Work to complete — Reproduce these entries verbatim, everything from the line containing "The width and height of the screenshot is (565, 261)." down to the line containing "[x=759, y=516]", with both of those lines included.

start Task inputs

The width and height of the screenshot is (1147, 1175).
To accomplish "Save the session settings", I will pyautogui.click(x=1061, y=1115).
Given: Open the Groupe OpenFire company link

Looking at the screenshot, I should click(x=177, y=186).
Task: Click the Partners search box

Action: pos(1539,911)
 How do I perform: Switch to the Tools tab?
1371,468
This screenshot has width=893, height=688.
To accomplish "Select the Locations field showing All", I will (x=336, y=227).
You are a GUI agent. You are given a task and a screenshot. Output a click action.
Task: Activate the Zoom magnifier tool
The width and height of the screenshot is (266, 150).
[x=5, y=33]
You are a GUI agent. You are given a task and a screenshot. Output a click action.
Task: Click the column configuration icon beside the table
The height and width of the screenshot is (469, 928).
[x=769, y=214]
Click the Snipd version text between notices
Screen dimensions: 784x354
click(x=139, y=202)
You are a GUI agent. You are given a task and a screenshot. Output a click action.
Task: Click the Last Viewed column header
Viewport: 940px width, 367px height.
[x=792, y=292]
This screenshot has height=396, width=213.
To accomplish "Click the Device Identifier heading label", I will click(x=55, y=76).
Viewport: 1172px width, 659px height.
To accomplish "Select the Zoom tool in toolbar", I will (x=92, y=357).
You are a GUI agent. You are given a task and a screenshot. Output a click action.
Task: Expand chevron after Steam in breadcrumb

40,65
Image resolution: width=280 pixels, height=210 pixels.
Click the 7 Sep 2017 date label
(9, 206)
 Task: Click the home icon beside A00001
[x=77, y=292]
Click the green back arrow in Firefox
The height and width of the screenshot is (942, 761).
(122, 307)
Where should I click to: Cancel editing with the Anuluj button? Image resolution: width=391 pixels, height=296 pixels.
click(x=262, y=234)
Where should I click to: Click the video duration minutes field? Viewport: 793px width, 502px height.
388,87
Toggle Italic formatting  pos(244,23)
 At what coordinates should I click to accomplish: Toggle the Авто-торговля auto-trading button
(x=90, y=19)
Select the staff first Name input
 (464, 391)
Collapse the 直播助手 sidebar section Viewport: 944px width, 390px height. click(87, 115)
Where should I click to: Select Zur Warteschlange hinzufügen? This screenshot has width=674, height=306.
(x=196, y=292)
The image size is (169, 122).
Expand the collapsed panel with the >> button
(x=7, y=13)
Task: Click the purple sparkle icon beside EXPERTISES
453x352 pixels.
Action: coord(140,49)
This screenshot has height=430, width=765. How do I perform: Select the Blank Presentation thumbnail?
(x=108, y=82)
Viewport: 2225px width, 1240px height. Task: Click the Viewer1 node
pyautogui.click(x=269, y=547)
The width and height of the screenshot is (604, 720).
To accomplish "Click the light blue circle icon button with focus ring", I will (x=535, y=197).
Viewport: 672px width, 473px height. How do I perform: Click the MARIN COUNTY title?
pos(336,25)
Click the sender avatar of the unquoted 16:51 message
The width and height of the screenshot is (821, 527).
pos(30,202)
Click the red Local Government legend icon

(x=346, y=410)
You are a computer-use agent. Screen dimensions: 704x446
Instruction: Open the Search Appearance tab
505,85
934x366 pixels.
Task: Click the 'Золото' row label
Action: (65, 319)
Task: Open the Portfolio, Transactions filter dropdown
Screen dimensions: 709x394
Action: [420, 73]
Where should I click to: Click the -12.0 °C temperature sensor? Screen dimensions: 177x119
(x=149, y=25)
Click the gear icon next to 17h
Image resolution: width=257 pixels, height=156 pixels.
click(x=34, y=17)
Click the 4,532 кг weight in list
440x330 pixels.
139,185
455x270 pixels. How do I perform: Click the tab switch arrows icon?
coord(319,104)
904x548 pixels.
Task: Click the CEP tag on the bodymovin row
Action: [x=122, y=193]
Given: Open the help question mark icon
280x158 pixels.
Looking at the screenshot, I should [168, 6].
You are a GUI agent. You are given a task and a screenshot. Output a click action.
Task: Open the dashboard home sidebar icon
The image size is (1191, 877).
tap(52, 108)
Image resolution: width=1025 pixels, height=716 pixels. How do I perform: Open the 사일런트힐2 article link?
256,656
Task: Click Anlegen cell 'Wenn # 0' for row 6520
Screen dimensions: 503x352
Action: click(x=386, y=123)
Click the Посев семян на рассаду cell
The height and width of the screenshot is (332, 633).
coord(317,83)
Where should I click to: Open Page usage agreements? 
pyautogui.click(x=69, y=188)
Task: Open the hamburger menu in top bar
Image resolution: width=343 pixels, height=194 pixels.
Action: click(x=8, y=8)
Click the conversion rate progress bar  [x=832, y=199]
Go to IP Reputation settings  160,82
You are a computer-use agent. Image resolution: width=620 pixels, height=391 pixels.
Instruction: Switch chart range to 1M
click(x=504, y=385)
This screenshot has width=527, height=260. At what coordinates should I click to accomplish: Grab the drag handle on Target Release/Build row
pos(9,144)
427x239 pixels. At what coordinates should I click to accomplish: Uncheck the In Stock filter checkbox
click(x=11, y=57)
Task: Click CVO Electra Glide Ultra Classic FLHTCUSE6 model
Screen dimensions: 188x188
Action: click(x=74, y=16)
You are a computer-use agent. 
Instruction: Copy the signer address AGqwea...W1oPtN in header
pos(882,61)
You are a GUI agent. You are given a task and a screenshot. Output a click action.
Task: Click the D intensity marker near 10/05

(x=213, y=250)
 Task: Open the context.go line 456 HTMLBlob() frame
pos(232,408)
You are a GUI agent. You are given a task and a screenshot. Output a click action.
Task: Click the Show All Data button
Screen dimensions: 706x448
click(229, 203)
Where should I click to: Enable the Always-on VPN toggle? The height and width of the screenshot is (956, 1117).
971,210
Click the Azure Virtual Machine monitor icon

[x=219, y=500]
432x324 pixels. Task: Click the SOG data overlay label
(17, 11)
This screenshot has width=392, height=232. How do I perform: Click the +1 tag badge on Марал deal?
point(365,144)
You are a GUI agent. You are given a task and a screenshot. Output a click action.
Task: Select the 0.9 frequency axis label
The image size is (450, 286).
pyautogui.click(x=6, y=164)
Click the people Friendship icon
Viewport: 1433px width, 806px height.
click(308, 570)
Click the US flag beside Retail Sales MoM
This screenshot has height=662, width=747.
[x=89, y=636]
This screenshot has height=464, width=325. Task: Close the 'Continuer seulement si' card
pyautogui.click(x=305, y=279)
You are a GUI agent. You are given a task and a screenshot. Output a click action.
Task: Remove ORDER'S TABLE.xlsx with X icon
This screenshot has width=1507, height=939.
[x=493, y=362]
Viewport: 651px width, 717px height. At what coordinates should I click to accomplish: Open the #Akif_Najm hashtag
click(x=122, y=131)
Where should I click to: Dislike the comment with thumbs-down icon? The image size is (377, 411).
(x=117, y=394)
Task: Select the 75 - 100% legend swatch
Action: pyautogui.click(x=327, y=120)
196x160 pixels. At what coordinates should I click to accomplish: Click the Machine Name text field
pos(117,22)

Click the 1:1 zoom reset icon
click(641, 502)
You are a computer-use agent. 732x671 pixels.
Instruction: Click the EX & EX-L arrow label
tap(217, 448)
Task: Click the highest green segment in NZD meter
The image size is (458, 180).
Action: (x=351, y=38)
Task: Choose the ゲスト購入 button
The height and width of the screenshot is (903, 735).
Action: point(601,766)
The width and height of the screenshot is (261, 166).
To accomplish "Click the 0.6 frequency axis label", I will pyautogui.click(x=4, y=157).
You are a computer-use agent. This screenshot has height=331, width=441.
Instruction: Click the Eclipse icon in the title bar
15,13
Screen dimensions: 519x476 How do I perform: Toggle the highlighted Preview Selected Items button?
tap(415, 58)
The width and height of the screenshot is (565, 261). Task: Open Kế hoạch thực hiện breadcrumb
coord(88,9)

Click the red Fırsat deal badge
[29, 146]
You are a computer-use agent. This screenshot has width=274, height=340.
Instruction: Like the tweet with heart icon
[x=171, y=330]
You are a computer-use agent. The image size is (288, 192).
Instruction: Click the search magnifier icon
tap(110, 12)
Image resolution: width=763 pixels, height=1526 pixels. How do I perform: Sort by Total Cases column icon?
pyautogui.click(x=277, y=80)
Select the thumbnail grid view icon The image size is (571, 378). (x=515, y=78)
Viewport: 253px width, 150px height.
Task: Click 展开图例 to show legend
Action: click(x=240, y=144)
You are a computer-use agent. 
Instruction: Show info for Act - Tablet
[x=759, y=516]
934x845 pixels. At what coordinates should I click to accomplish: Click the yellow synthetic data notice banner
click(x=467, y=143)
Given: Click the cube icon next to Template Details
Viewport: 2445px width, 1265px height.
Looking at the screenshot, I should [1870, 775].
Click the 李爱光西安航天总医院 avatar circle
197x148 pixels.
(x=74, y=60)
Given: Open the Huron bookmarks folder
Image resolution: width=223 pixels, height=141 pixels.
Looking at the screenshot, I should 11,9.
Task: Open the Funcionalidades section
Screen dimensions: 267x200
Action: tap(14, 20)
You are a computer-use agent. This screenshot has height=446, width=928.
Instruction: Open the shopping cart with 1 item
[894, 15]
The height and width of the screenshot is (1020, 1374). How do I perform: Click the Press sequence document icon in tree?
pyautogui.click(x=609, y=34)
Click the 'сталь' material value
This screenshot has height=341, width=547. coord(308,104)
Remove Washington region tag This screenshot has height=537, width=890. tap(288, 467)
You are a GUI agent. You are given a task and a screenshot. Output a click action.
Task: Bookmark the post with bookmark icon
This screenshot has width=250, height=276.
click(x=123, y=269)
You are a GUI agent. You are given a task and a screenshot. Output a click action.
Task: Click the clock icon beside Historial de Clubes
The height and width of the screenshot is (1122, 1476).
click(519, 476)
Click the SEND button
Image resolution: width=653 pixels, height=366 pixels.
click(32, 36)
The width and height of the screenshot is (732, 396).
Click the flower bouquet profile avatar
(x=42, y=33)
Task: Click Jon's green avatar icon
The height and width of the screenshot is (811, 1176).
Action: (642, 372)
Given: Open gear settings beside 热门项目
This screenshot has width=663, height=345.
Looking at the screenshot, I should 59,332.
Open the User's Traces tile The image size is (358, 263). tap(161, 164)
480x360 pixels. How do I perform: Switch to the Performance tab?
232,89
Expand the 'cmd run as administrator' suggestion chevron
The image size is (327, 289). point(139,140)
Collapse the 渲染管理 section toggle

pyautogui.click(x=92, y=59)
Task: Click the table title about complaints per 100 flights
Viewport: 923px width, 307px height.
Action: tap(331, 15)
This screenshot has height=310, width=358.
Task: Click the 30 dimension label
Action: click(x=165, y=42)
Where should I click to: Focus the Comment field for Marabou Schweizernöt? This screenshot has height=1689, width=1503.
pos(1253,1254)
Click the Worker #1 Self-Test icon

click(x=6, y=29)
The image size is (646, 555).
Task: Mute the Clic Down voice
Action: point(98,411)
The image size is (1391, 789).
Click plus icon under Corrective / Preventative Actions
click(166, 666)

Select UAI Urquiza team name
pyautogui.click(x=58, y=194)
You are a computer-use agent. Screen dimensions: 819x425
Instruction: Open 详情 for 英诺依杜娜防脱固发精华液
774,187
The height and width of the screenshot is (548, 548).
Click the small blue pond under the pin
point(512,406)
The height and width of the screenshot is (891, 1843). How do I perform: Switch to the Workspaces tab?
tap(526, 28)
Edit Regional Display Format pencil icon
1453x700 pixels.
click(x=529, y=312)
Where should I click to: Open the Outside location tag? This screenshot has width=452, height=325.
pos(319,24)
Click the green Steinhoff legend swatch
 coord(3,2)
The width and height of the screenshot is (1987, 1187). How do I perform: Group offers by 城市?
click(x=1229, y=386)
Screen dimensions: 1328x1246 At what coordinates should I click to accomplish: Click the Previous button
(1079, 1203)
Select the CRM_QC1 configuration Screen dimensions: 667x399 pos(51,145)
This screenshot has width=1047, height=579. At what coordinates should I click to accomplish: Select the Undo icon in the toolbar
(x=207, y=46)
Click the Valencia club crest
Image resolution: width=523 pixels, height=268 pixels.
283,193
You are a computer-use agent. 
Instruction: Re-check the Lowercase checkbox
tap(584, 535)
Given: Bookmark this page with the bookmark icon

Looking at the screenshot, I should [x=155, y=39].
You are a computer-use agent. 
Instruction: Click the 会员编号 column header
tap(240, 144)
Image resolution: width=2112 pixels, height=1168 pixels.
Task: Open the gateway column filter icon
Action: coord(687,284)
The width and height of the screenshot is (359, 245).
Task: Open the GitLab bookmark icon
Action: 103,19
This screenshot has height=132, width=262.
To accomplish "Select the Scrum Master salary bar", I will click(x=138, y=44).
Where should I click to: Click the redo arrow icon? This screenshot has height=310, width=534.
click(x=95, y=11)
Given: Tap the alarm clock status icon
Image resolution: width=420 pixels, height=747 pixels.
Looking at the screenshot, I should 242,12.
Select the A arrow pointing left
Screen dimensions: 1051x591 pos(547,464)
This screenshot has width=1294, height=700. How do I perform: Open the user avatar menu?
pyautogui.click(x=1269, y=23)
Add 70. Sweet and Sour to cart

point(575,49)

end Task inputs

Result of this task —
The width and height of the screenshot is (565, 261). Task: Open Kế hoạch thực hiện breadcrumb
coord(88,9)

Click the red Fırsat deal badge
[29, 146]
You are a computer-use agent. This screenshot has width=274, height=340.
Instruction: Like the tweet with heart icon
[x=171, y=330]
You are a computer-use agent. The image size is (288, 192).
Instruction: Click the search magnifier icon
tap(110, 12)
Image resolution: width=763 pixels, height=1526 pixels. How do I perform: Sort by Total Cases column icon?
pyautogui.click(x=277, y=80)
Select the thumbnail grid view icon The image size is (571, 378). (x=515, y=78)
Viewport: 253px width, 150px height.
Task: Click 展开图例 to show legend
Action: click(x=240, y=144)
You are a computer-use agent. 
Instruction: Show info for Act - Tablet
[x=759, y=516]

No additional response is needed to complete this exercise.